Section 2 · The Challenge
The identity had to work simultaneously across three
contradictory pressures:
— B2B credibility. Materials end up in government tenders
and corporate procurement decks for some of Russia's
largest energy and infrastructure players.
— Engineering honesty. The product proposition is IP65,
MIL-STD-810H, and a 36-month warranty. The brand can't
overpromise where the product undersells.
— Modernity. Competitors in the rugged-computing segment
visually resemble 2008 product catalogues. There's a clear
opportunity to differentiate through design alone.
The system had to be self-explanatory enough that a freelance
designer could pick up the brand book at midnight and ship
a working banner by morning.
Section 3 · Approach & Process
1 · POSITIONING. Wrote the manifesto and three brand values
(Reliability, Technology, Partnership) first. Without them,
any visual decision later becomes a coin flip.
2 · COLOR. Anchored on the existing logotype gradient
(violet → blue → cyan), then extended it into a five-color
primary palette plus a three-color functional secondary
palette. Specified every color in HEX / RGB / CMYK / Pantone.
3 · TYPOGRAPHY. A three-typeface system — Saira Black for
the logotype only, Exo 2 for headlines and data accents,
Inter for body and UI, JetBrains Mono for technical IDs.
Each face has exactly one job; the whole system reads as
engineering precision, not graphic-design ornament.

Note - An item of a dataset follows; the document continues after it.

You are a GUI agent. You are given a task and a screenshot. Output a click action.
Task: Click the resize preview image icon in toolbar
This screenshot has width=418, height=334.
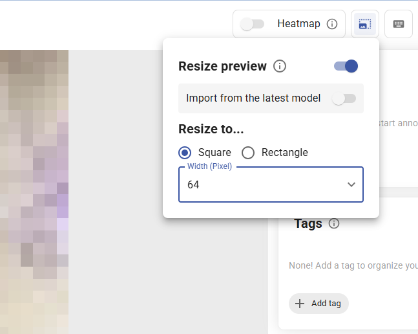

5 · DELIVERABLES. The brand book is a printable HTML document
plus a stacked SVG source — one file that drags into Figma
and instantly becomes an editable, fully scoped design file.
Every asset (logo variants, patterns, icons, spec template)
also ships as an individual SVG.
4 · GRAPHIC LANGUAGE. Three pattern families, each mapped to
a context: Circuit (dark, hero surfaces), Blueprint (light,
documentation), Hex (dark, packaging and merch). A 13-icon
stroke set on a 64×64 grid, recolorable through a single CSS
variable.
Section 4 · The Solution
A twelve-spread brand book covering: cover, manifesto and
tone of voice, logo and construction, four logo variants,
do's and don'ts (8 cards), primary palette (5 colors),
secondary palette and ratio rules, typography and scale,
three brand patterns, thirteen icons, product specification
template, and closing/contacts.
Design principle running through every page: 60% Paper,
30% Anthracite, 10% Brand. Brand color is an accent, never
a flood fill — the contrast comes from the dark base.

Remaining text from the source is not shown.